=== Section Start ===

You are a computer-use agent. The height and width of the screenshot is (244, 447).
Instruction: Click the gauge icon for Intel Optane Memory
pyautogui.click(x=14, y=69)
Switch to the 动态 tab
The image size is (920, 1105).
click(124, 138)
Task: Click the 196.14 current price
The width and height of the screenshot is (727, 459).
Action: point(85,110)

=== Section End ===
=== Section Start ===

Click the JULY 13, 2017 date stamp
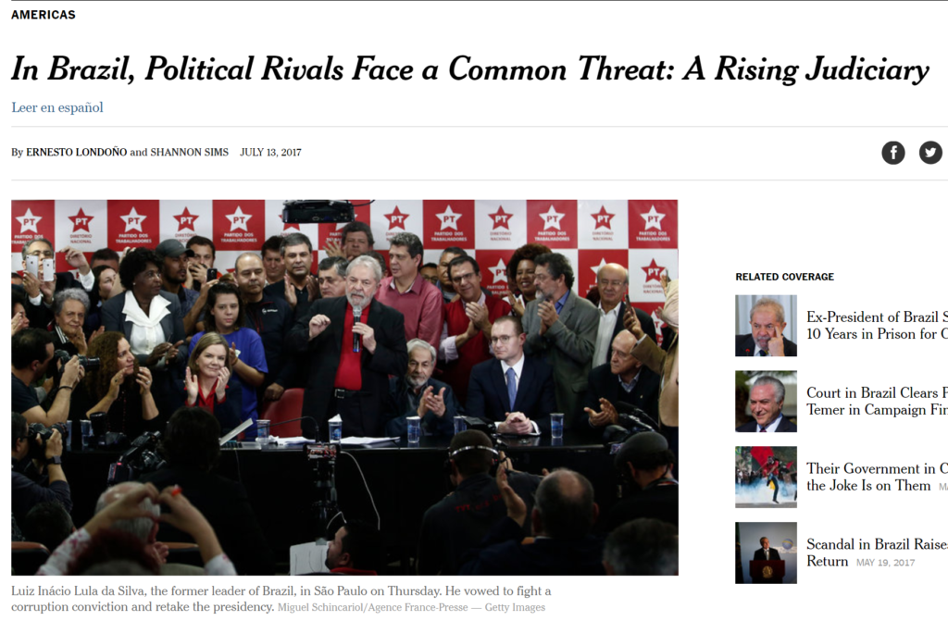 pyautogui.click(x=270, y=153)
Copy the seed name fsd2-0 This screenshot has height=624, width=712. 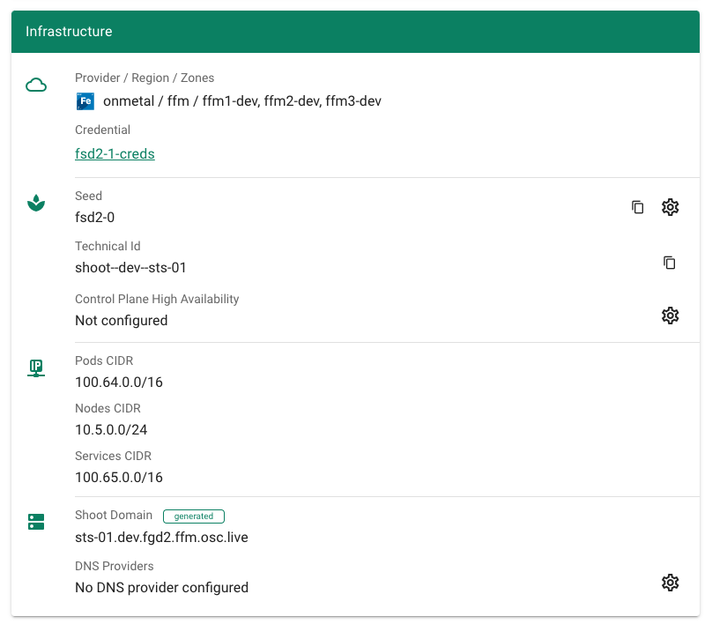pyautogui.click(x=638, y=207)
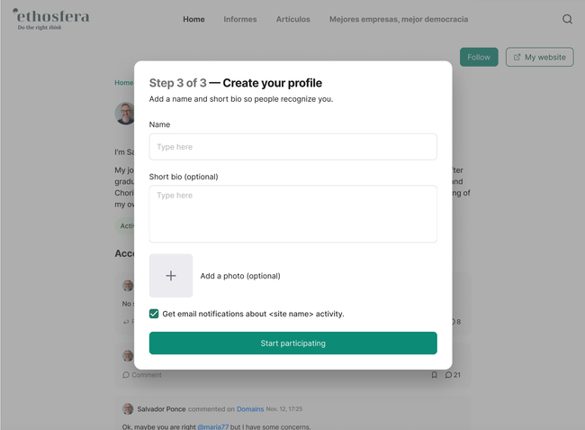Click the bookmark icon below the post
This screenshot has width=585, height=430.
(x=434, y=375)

=== Section End ===
=== Section Start ===

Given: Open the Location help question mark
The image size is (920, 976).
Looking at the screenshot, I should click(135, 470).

=== Section End ===

Set down only the lines above that fall between the line holding "You are a computer-use" and the line holding "Task: Click the 196.14 current price", inclusive, keeping each exact.

You are a computer-use agent. The height and width of the screenshot is (244, 447).
Instruction: Click the gauge icon for Intel Optane Memory
pyautogui.click(x=14, y=69)
Switch to the 动态 tab
The image size is (920, 1105).
click(124, 138)
Task: Click the 196.14 current price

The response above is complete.